Shusterman, 41, was raised in a Modern Orthodox family, left home at 16, went hitchhiking, attended college, spent several years playing all kinds of music — from Brazilian to Afro-Cuban — and toured the world with the rock group Hopewell. Once back in New York, she was introduced to a Chasidic man, whom she married in 2003. They moved to L.A., where she had four boys, became steeped in Chasidic tradition, and had nothing to do with music for years.

“But my husband was amazing. He bought me a drum set for my birthday, because I had left everything on the East Coast,” Shusterman recalled. “[He said], ‘You need to be playing. You are a drummer — you need to be playing.’ And he was a musician also, so we started playing a little bit with his songs, and we were playing at Chabad houses here and there.

“People were always suggesting that I should start a women’s band,” she added, “but there were no women around who were playing the same kind of music, who were speaking anything close to the language I was speaking, musically. So it never really happened.”

After the death of Shusterman’s husband in 2011, she moved to Crown Heights, where she was brought together with Wolfe, and they started their band. Although they perform exclusively for women, Wolfe said it is not because of the law of kol isha, which holds that Jewish men should not listen to a woman singing.

“The reason that we’re performing for women only is because we realized that having a space for women is a really empowering and exciting thing for women,” she explained. “And it’s something that’s not done, not in the secular world, not in the society at large. In the Chasidic community that’s very much commonplace.”

She continued: “Whether you’re religious or secular, or totally unaffiliated, wouldn’t it be cool to have a party together where we just rock out as women? And it doesn’t matter what your sexual orientation is or what your background is if we’re just a bunch of women hanging out and connecting on our soul level through song. I think that’s something that’s really powerful.” 

Shusterman said their venues are places where women can be women in whatever way is meaningful to them. “There are no men putting them in a box. 

“It’s inspiring in a different way.

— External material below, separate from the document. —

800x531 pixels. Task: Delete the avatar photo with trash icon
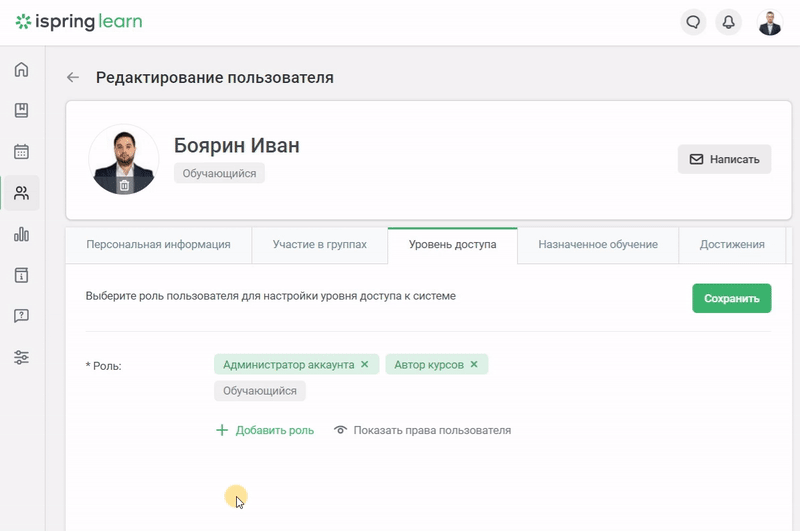(124, 186)
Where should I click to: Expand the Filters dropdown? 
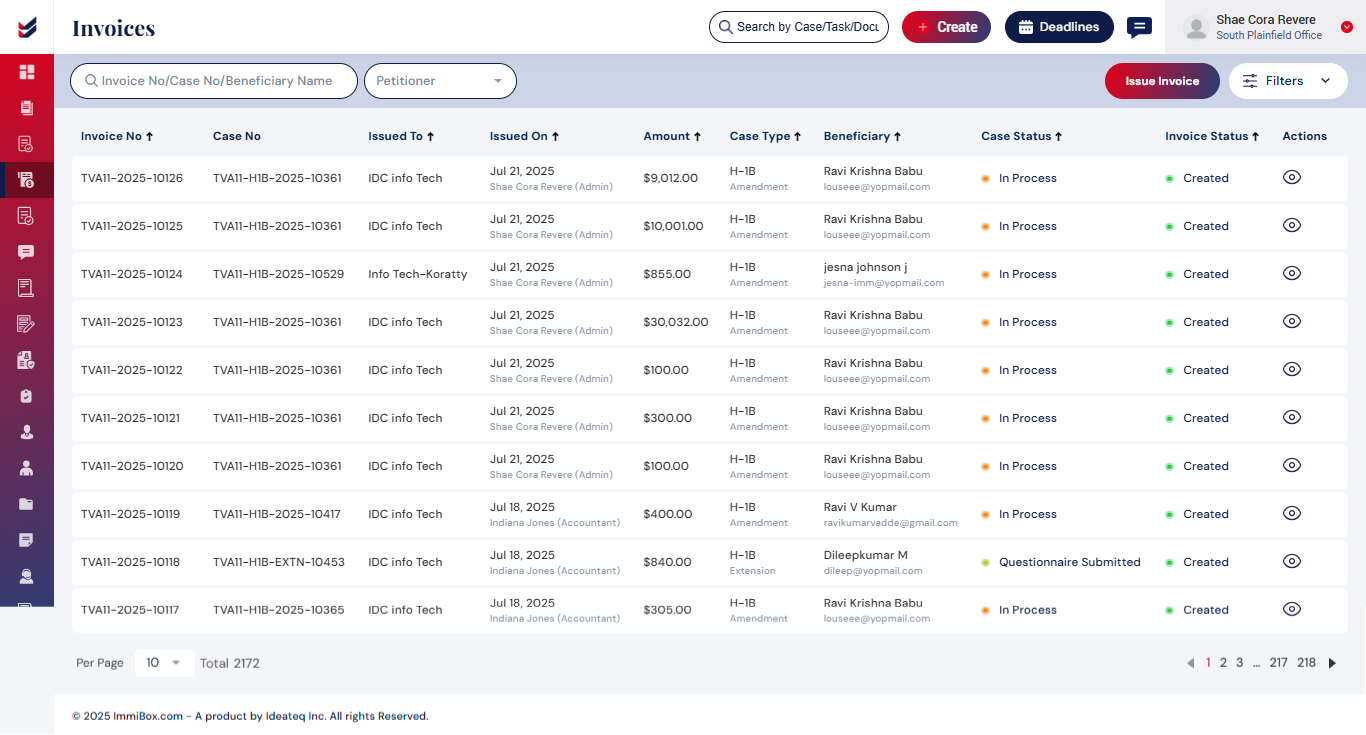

You really get to access parts of you that we don’t necessarily tap into when we’re trying to put on whatever face we do out there in the world.”

The name of the band, Bulletproof Stockings, reflects a number of aspects at play, according to Wolfe.

“There’s the juxtaposition of the hard and the soft, and the dark and the light,” she said. “Bulletproof is super-strong and invincible, and stockings are sheer and feminine, but they’re also vulnerable. They tear very easily. And I think living as a Chasid is all about balance and trying to live a balanced life, and reveal the light and the joy and positivity within everything, even if it’s covered by darkness.”

Shusterman, the band’s drummer, helps write some of the lyrics for the songs they perform and helps with the arrangements, but said most of the melodies and lyrics are provided by Wolfe, who described them as being inspired by Torah and Chasidic teaching.

“I feel that’s a message that comes through in every song,” Wolf said. “Even if some of the music sounds like hard-core and edgy rock, in reality, if you listen to the lyrics or read the lyrics, there’s a positive message of hope or looking toward a brighter future in every song.”